The compiler error is correct. We are taking something that isn't sendable and passing it into a task which in Swift 5 still took a @Sendable
closure.
The compiler doesn't like that because the compiler says, "If this is a sendable closure, then it must be safe to call this from multiple isolation contexts, and if we're capturing a non-sendable class, that is not going to work."
This problem is something that you would run into occasionally, especially with @Sendable
closures.
Our specific usage here is totally safe though. We're creating an instance of MyClass
inside of the function that we're making a task or passing that instance of MyClass
into the task.
And then we're never accessing it outside of the task or after we make the task anymore because by the end of exampleFunc
this instance is no longer retained outside of the Task
closure.
Because of this, there's no way that we're going to be passing isolation boundaries here; No other place than our Task
has access to our instance anymore.
That’s where sending
comes in…
Understanding sending arguments
In Swift 6, the team added a feature that allows us to tell the compiler that we intend to capture whatever non-sendable state we might receive and don't want to access it elsewhere after capturing it.

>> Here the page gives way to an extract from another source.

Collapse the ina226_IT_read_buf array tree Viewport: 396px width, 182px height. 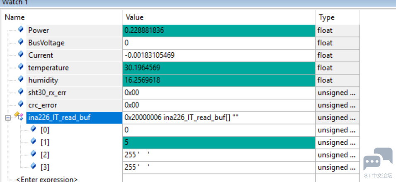7,118
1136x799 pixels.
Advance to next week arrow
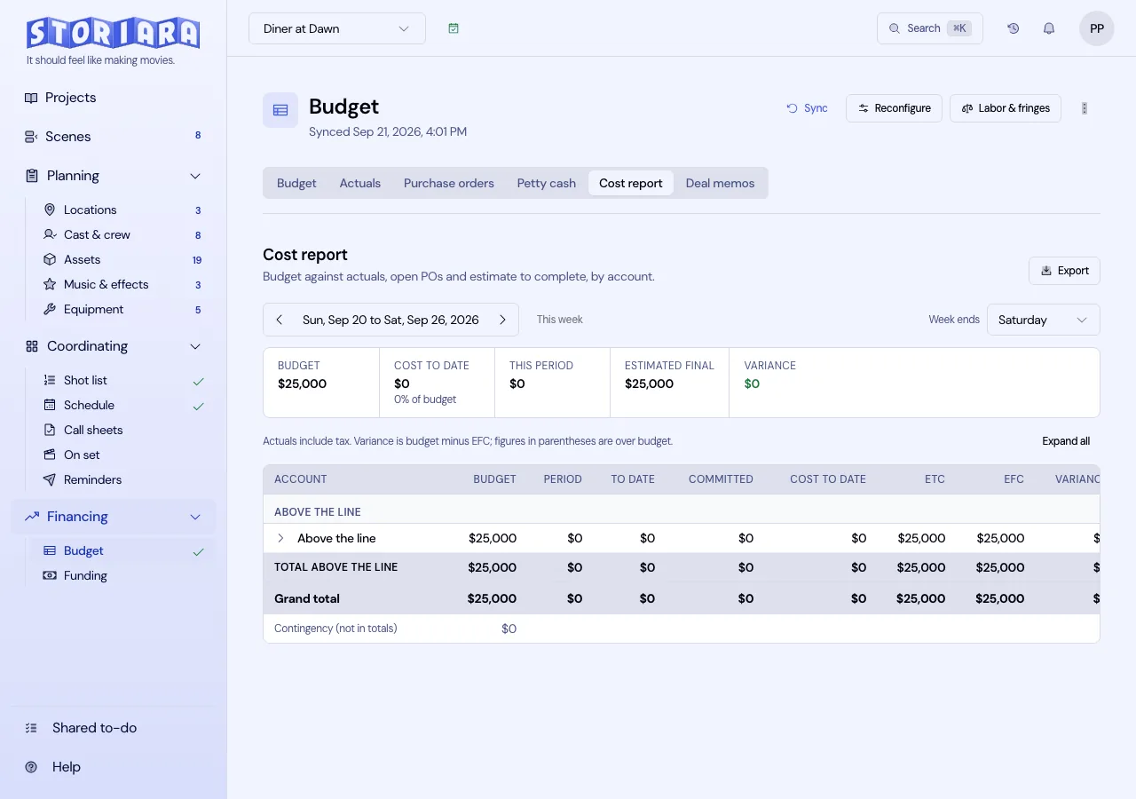[x=502, y=320]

This allows us to pass non-sendable objects into a closure that needs to be safe to call across isolation contexts.
In Swift 6, the code below is perfectly valid:
func exampleFunc() async {
let isNotSendable = MyClass()
Task {
isNotSendable.count += 1
}
}
That’s because Task
had its operation
changed from being @Sendable
to something that looks a bit as follows:
public init(
priority: TaskPriority? = nil,
operation: sending @escaping () async -> Success
)
Again, this is a simplified version of the actual initializer. The point is for you to see how they replaced @Sendable
with sending
.
Because the closure is now sending instead of @sendable, the compiler can check that this instance of MyClass that we're passing into the task is not accessed or used after the task captures it. So while the code above is valid, we can actually write something that is no longer valid.
For example:
func exampleFunc() async {
let isNotSendable = MyClass()
// Value of non-Sendable type ... accessed after being transferred;
// later accesses could race
Task {
isNotSendable.count += 1
}
// Access can happen concurrently
print(isNotSendable.count)
}
This change to the language allows us to pass non-sendable state into a Task
, which is something that you'll sometimes want to do. It also makes sure that we're not doing things that are potentially unsafe, like accessing non-sendable state from multiple isolation contexts, which is what happens in the example above.

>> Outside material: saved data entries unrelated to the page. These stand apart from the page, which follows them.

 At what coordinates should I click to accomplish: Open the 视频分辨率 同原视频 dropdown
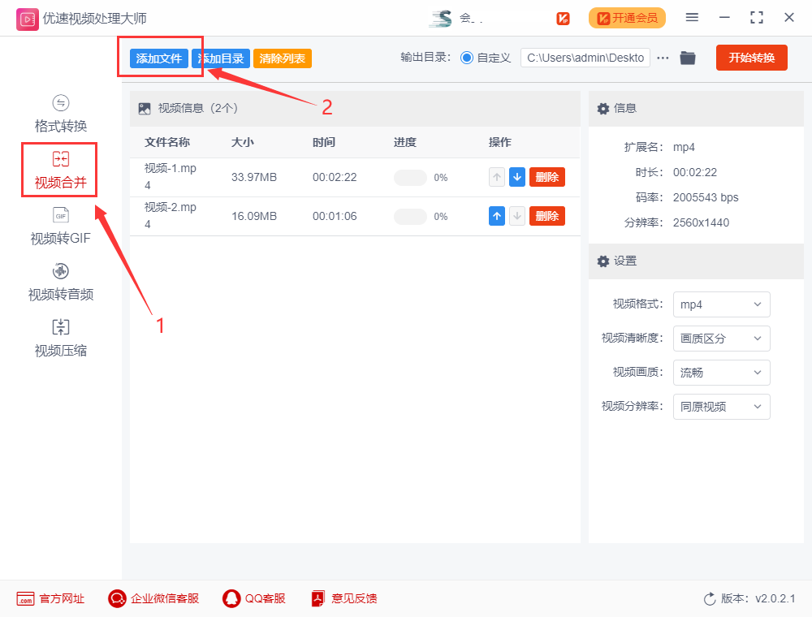click(721, 407)
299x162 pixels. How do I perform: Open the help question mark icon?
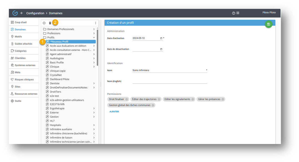click(x=234, y=13)
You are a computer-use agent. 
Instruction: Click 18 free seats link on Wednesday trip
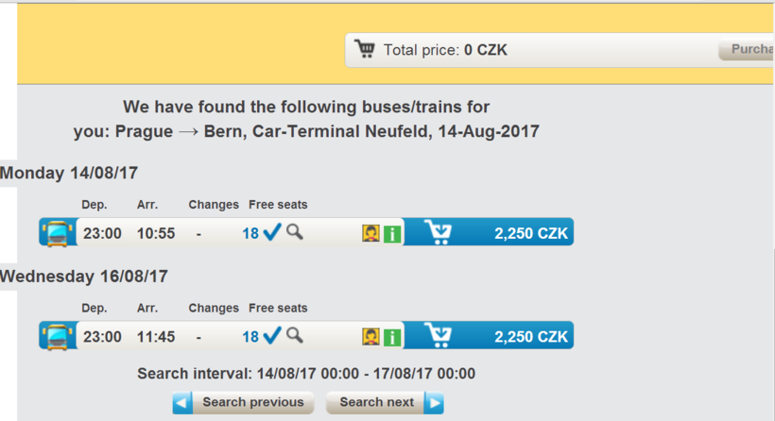(x=250, y=337)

If you are defining your own functions that take closures that you want to be safe to call from multiple isolation contexts, you’ll want to mark them as sending
.
Defining your own function that takes a sending
closure looks as follows:
public func sendingClosure(
_ closure: sending () -> Void
) {
closure()
}
The sending
keyword is added as a prefix to the closure type, similar to where @escaping
would normally go.
In Summary
You probably won't be defining your own sending
closures or your own functions that take sending
arguments frequently. The Swift team has updated the initializers for tasks, detached tasks, the continuation APIs, and the task group APIs to take sending
closures instead of @Sendable
closures. Because of this, you'll find that Swift 6 allows you to do certain things that Swift 5 wouldn't allow you to do with strict concurrency enabled.
I think it is really cool to know and understand how sending
and @Sendable
work.
I highly recommend that you experiment with the examples in this blog post by defining your own sending
and @Sendable
closures and seeing how each can be called and how you can call them from multiple tasks. It's also worth exploring how and when each options stops working so you're aware of their limitations.